** Opening Text under study block **

Scholars such as professors Nora Crook and Newman White have viewed the work as critical of Shelley's contemporaries George IV, with the statue's legs a coded reference to the then Prince Regent's gout and possible sexually-transmitted diseases, and critical of Napoleon Bonaparte. That the poem is connected to Napoleon is indeed the 21st century accepted reading.

Byron scholar Peter Cochran asserted the poem to be "a lesson to tyrants", listing Napoleon, George IV, Metternich, Tsar Alexander I, Emperor Francis, and Castlereagh. Jalal Uddin Khan connects it, in addition, to the statement of Muammar Gaddafi that he was Africa's "king of kings". That it connects in people's minds to rulers who post-date Shelley is illustrated by incidents such as the one CNN journalist who reported the aerial bombing of Iraq in 1991 signing off the report with the final three lines of the poem.

Other real historic persons to have referred to themselves in such terms include Ashurbanipal who had "I am a hero; I am gigantic; I am colossal; I am magnificent." carved in stone, and Meñli I Giray, who styled himself "Sovereign of Two Continents and Khan of Khans of the Two Seas".

The tragic fall of powerful men is a theme common in literature, from Giovanni Boccaccio's De Casibus Virorum Illustrium through John Lydgate's The Fall of Princes to The Monk's Tale, by Geoffrey Chaucer. The consensus of modern scholarship is that Byron's Childe Harold Canto 3, which was about the fall of Napoleon and whose manuscript Shelley had transported to Byron's publisher John Murray, was also a prompt for the poem.

** Closing Text under study block **
** Opening Information block **

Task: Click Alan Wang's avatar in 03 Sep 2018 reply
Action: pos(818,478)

** Closing Information block **
** Opening Information block **

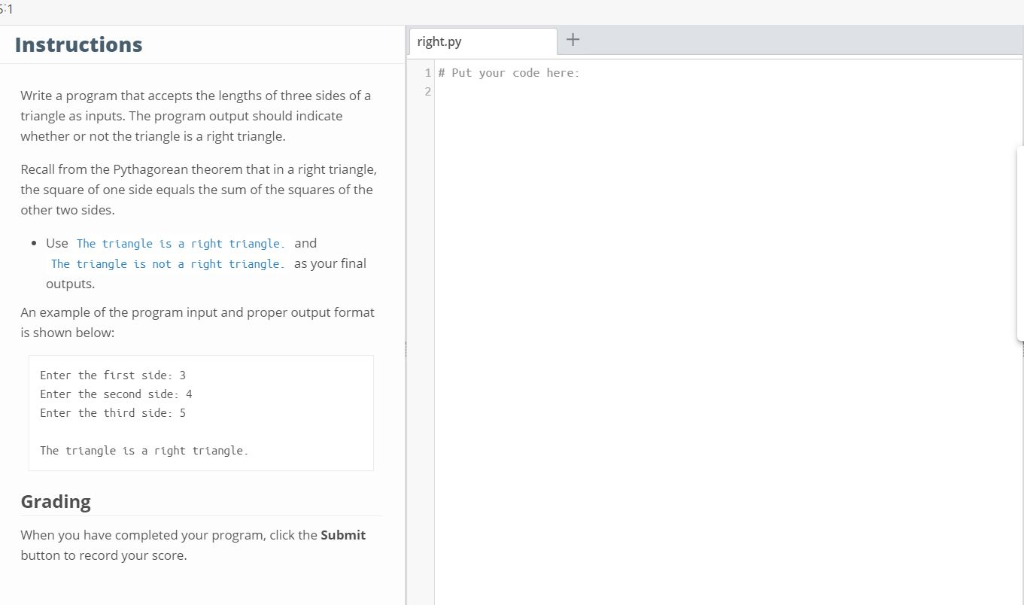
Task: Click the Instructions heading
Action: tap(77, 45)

** Closing Information block **

◆ List of tasks:
1. List every ruler that Peter Cochran names in the passage on Shelley's poem.
2. According to the passage on Shelley's poem, what manuscript did Shelley carry to John Murray?
3. Rewrite the stretch of the passage on Shelley's poem from "Scholars such as" through "century accepted reading.", putting "ailments" in place of "gout".

◆ Results of the exercise:
1.
Napoleon
George IV
Metternich
Tsar Alexander I
Emperor Francis
Castlereagh

2. Shelley carried the manuscript of Byron's Childe Harold Canto 3.

3.
Scholars such as professors Nora Crook and Newman White have viewed the work as critical of Shelley's contemporaries George IV, with the statue's legs a coded reference to the then Prince Regent's ailments and possible sexually-transmitted diseases, and critical of Napoleon Bonaparte. That the poem is connected to Napoleon is indeed the 21st century accepted reading.